* _Text shown_:
CS551 Computer Graphics – Homework Assignment 4 – Image Processing Solved

Description

Overview:

In this assignment, you will be implementing image processing operations based on convolution. You will be able to scale, blur, and sharpen images, just like Photoshop. You will be able to create effects like this:

Although these effects look fancy, they are all based on the same operation: convolution.

Goals:

• Understand convolution and image processing.
• Gain insight into high performance image processing algorithms.
• Gain more experience with raster images.

Background:

• Book (FoCG,4e): Chapter 9 Signal Processing.
• Video: “Lecture 10: Signal Processing” and “Assignment 4: Image Processing”
• Quiz: Convolution

(FoCG,4e is Fundamentals of Computer Graphics (4th edition) by Steve Marschner and Peter Shirley, 4th edition.)

Getting Started & Handing In:

• Download or clone this code repository. Don’t fork it on GitHub, or else your code will be visible to everyone.

• Follow the instructions to install a working development environment: https://github.com/yig/graphics101 . You do not need to install Qt or any other external libraries for this assignment. The framework provides all the code you need.

* _Dataset extract_:
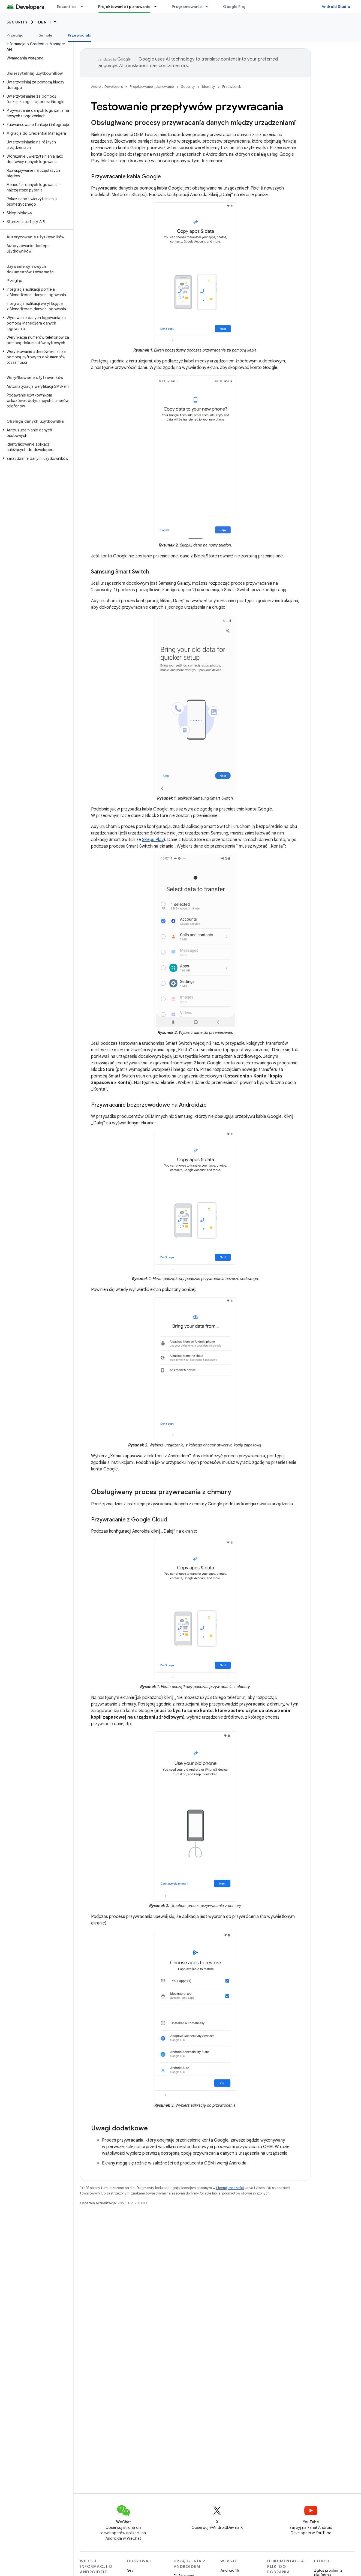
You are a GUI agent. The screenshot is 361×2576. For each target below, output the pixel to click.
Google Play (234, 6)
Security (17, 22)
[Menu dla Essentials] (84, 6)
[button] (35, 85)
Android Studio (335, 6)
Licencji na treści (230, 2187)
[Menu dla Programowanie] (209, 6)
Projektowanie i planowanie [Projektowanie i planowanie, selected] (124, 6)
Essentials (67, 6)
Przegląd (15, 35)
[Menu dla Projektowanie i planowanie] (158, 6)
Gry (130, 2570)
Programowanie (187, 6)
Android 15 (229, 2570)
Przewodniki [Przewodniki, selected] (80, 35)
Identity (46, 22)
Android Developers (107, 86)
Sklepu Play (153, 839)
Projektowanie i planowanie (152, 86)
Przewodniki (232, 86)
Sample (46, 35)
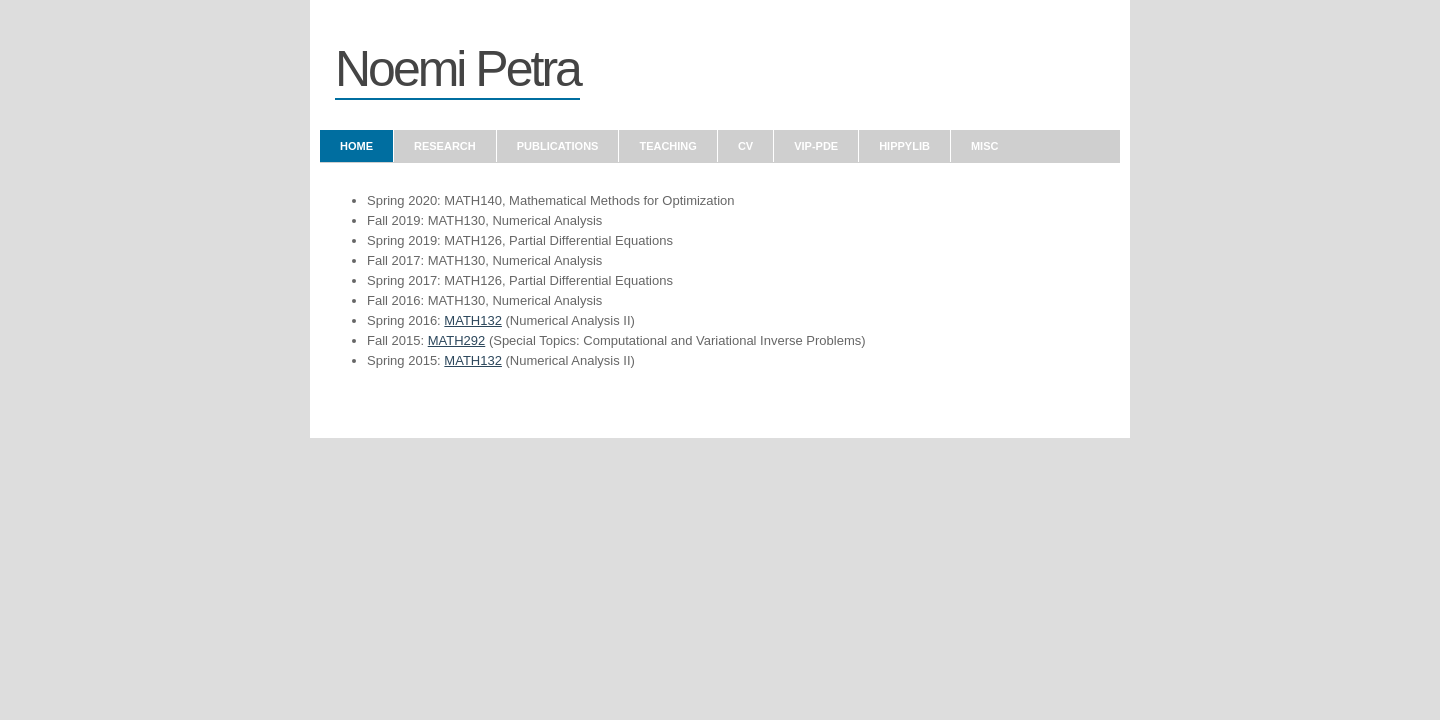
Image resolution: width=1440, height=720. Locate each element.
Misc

* _Written task A_: In the homework overview, write out the stretch from "Although these effects" through "image processing algorithms.", swapping "convolution" for "filtering".
* _Written task B_:
Answer these questions from the homework overview:
(i) Which chapter of the book is listed under background reading?
(ii) Who are the authors of Fundamentals of Computer Graphics?
(iii) What happens if the code repository is forked on GitHub?
* _Written task C_: List every goal stated in the homework overview.

* _Expected output A_:
Although these effects look fancy, they are all based on the same operation: filtering.

Goals:

• Understand filtering and image processing.
• Gain insight into high performance image processing algorithms.

* _Expected output B_:
(i) Chapter 9 Signal Processing
(ii) Steve Marschner and Peter Shirley
(iii) The code will be visible to everyone.

* _Expected output C_:
- Understand convolution and image processing.
- Gain insight into high performance image processing algorithms.
- Gain more experience with raster images.